Tami Oldham wakes up half submerged. Her boat is water logged, the mast has snapped, and her sailing partner and fiancé is nowhere to be seen. Baltasar Kormakur’s feature is a true story of courage and perseverance despite unbelievable bad luck and hardship. The plot follows young couple Tami and Richard, embarking on a trip from Tahiti to San Diego when their boat is caught up in Hurricane Raymond – a category 4 hurricane that swept across the Pacific in 1983. Stranded and apparently alone, Tami must pull herself and the boat together in order to make it to land.

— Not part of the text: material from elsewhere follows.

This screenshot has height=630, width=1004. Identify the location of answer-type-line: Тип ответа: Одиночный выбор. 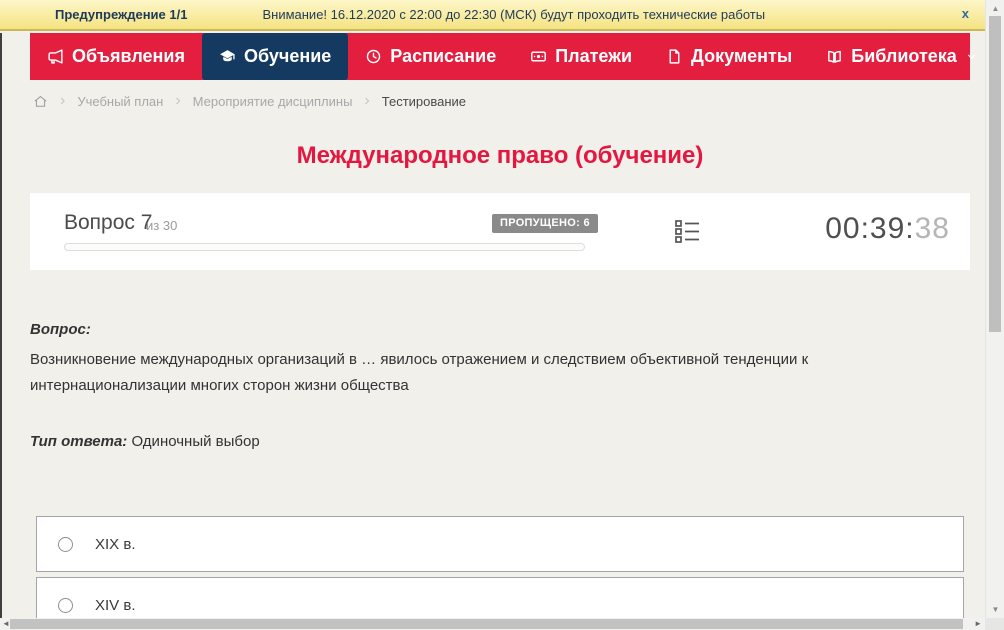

Tami’s story, regardless of the truth behind it, is unfortunate in that it follows a host of stranded-survival screen adaptations. The character’s resourcefulness in the face of adversity doesn’t better the formula proposed by Cast Away, and the almighty Ocean as an antagonistic force was better used in JC Chandor’s All is Lost. The script doesn’t boast any life affirming fantastical splendour a la Life of Pi, or even a shark trying to eat the protagonist like 2016’s The Shallows. But for Kormakur, Tami’s story is worth telling, largely because of the romantic element.

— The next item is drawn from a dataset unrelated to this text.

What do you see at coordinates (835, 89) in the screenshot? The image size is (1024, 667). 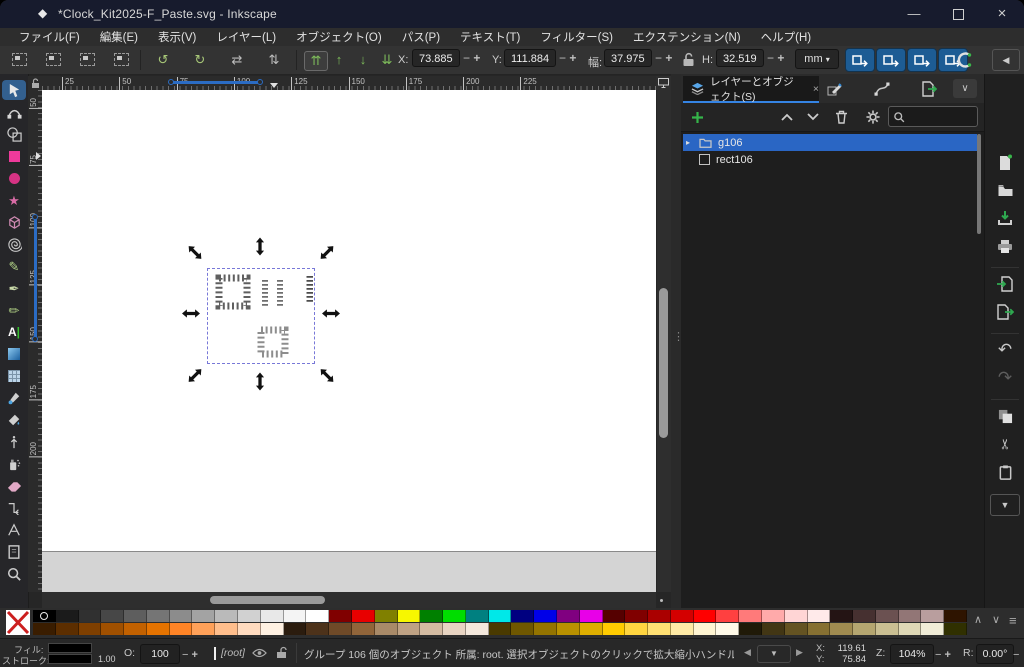 I see `tab-fill-stroke` at bounding box center [835, 89].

Richard and Tami’s on screen relationship could rival Romeo and Juliet in its passion and care. As the film oscillates between scenes on the boat and of the two falling in love, there is a sense that the soulmates are a little too cinematically perfect for one another. The dialogue feels too romantically stylised – there are moments when Tami calls Richard out on the ridiculousness of the words jumping from his eager lips. Whether or not this detracts from the reality of their relationship, their obvious love for one another goes a long way in heightening empathy as the plot develops. It is hard not to invest when Tami finds Richard clinging to an upturned lifeboat, as her panic bypasses relief in turning to sheer determination that they will survive together. A brilliantly cast Shailene Woodley gives an emotionally mature performance, and Sam Claflin offers welcome support. Thankfully, their chemistry is utterly believable, carrying an otherwise sentimentalised romance.

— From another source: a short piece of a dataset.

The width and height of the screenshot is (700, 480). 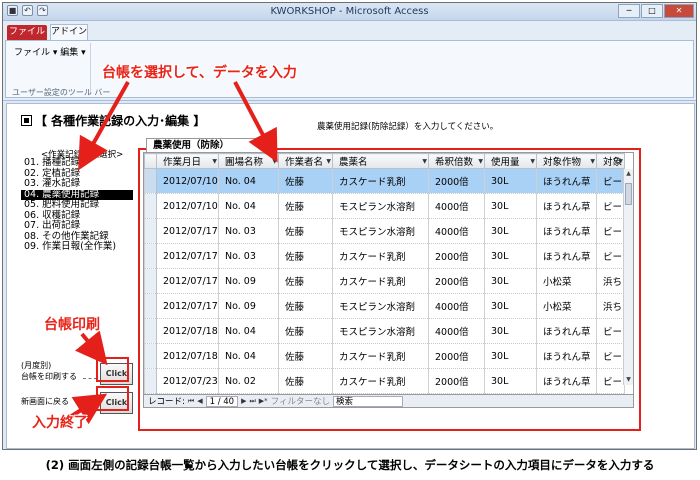 What do you see at coordinates (91, 348) in the screenshot?
I see `arrow-to-print-button` at bounding box center [91, 348].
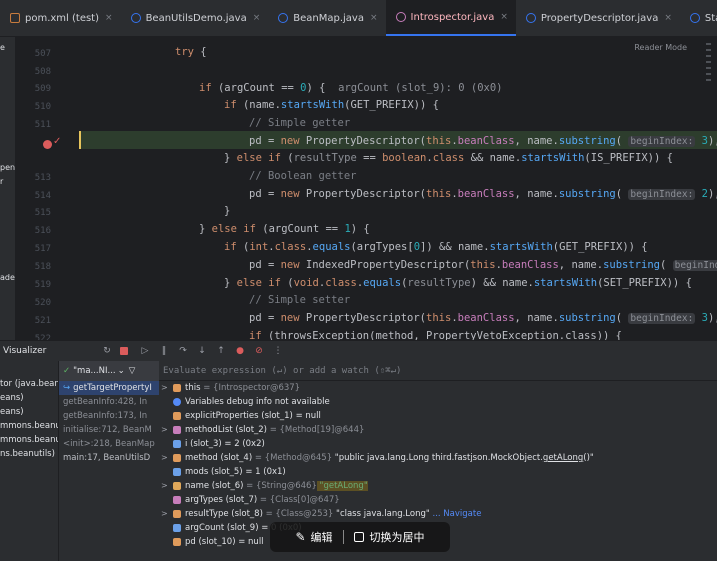 This screenshot has width=717, height=561. Describe the element at coordinates (202, 351) in the screenshot. I see `step-into-icon: ↓` at that location.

The couple’s struggle is quite superbly brought to life, aided to no end by impressive technical design. The sound mixing, though abrasive, is ultimately chilling, perhaps the biggest factor in indicating the danger the characters face. Though not exploited to its full potential, Kormakur rightfully takes the time to marvel at the sheer power of nature – the camera feels the force of each wave hitting the boat, letting the sea control our perception. Robert Richardson's cinematography elevates the film with breathtakingly intense unbroken shots, and playful uses of vibrant colours.

You’d be forgiven to sigh at the end of the film’s first sequence: the predictable zoom out to capture the vastness of the empty landscape surrounding our protagonist. But Kormakur is winking at the convention. And though he relies a little too much on the weight of a third act blow, the director is confident in his work, helpfully reminding us what we have witnessed is a true story. With Richardson’s immeasurable help, Kormakur delivers a film that acknowledges the limitations and clichés of the situation, but strives to impress even the most weary viewers. And if the genre wasn’t quite so prohibited by those limitations, Adrift might have been remarkable.